#### LISTED ENTRIES
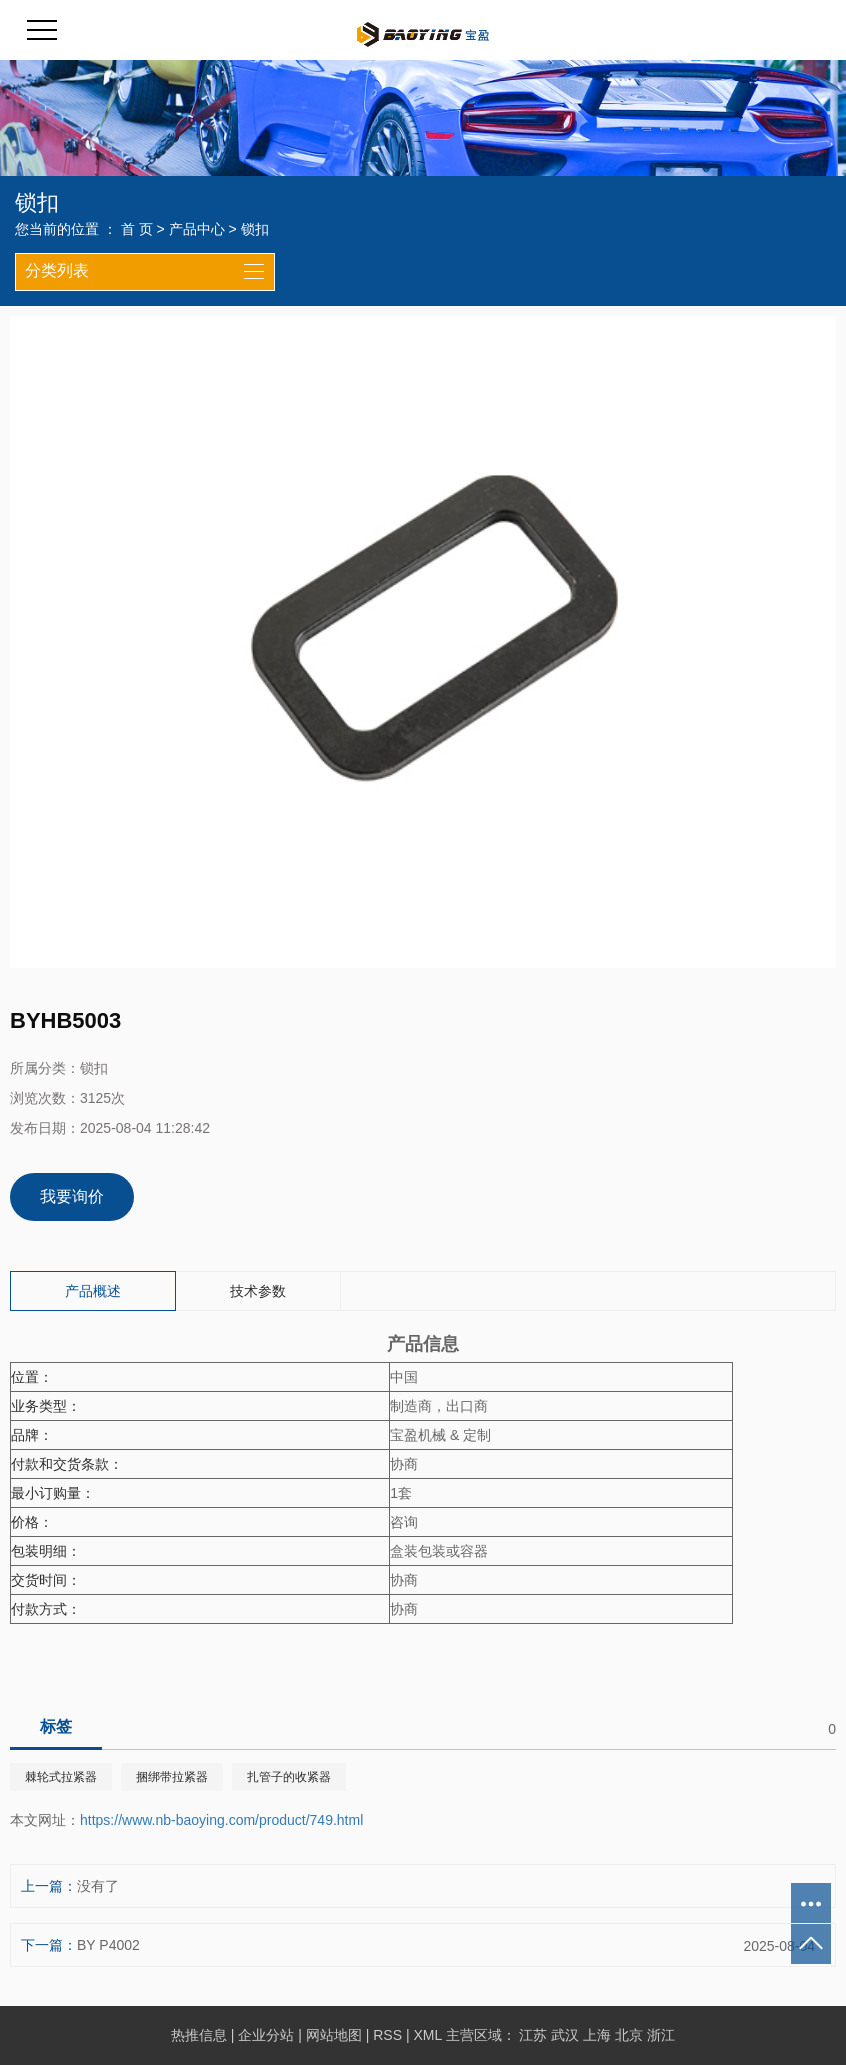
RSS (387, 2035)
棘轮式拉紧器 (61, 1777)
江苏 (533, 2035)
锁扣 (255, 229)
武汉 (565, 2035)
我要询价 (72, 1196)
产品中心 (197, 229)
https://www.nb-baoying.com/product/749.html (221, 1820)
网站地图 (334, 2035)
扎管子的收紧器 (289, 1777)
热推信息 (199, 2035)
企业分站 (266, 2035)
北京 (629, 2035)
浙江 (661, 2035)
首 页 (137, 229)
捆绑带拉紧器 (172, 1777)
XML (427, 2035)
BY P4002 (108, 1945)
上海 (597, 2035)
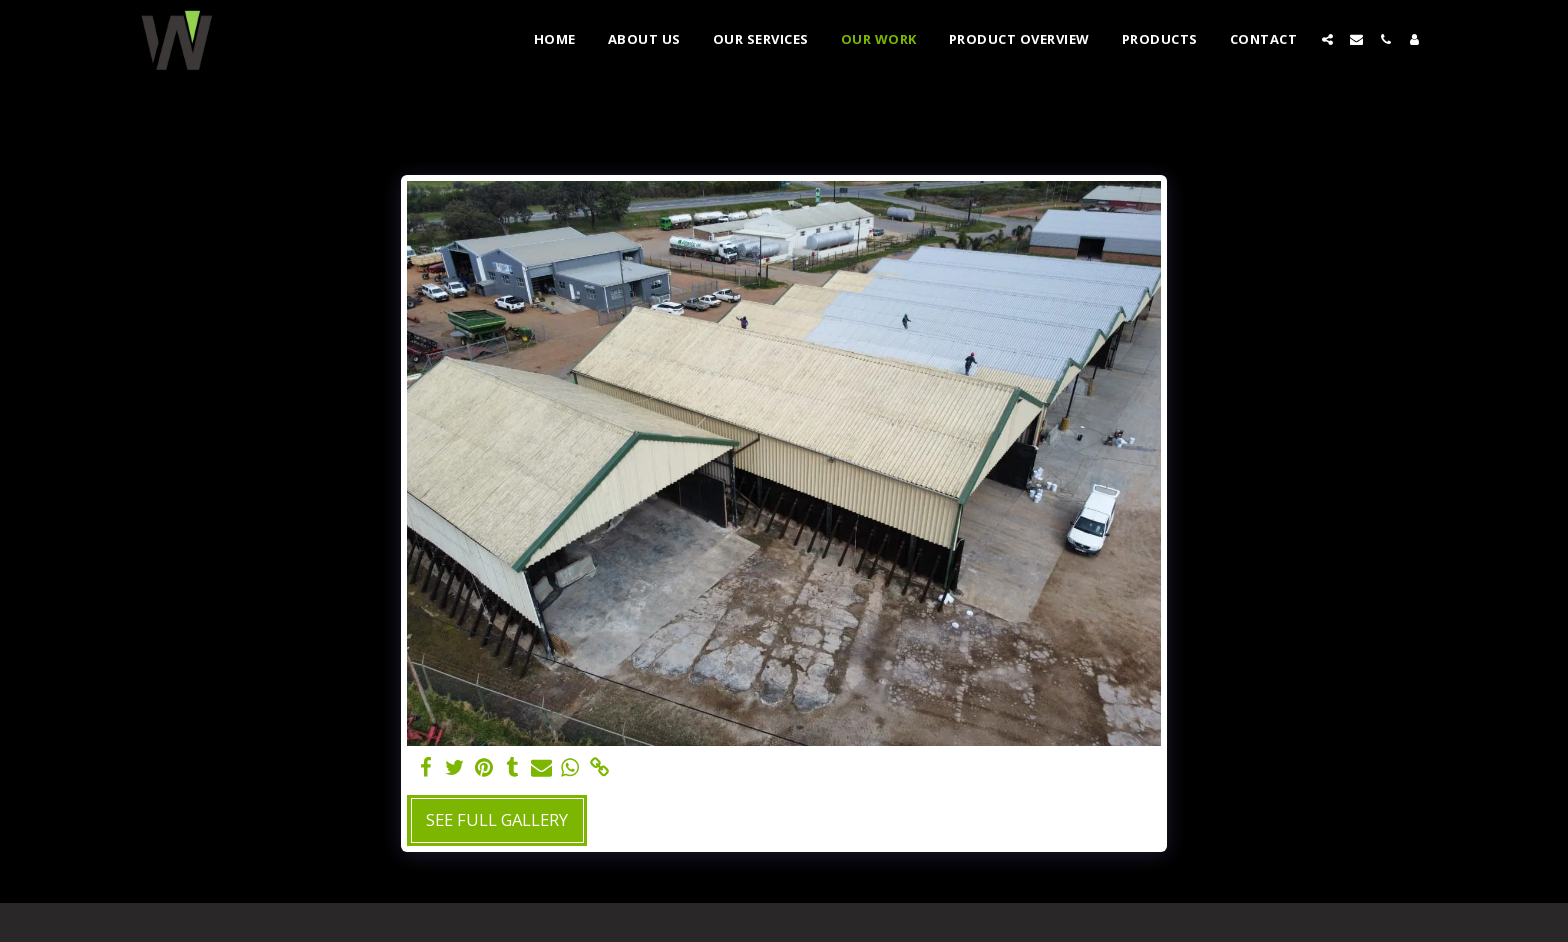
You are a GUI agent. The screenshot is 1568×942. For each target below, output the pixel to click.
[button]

#### TASK DETAILS
Please rewrite all the records above with "screenshot" swapped for "image" and nothing else changed, leaving out the pictures.

#### ANSWER TO THE TASK
RSS (387, 2035)
棘轮式拉紧器 (61, 1777)
江苏 (533, 2035)
锁扣 (255, 229)
武汉 (565, 2035)
我要询价 (72, 1196)
产品中心 (197, 229)
https://www.nb-baoying.com/product/749.html (221, 1820)
网站地图 (334, 2035)
扎管子的收紧器 (289, 1777)
热推信息 (199, 2035)
企业分站 (266, 2035)
北京 (629, 2035)
浙江 (661, 2035)
首 页 (137, 229)
捆绑带拉紧器 (172, 1777)
XML (427, 2035)
BY P4002 (108, 1945)
上海 (597, 2035)
You are a GUI agent. The image is 1568×942. For each target below, output the pixel to click.
[button]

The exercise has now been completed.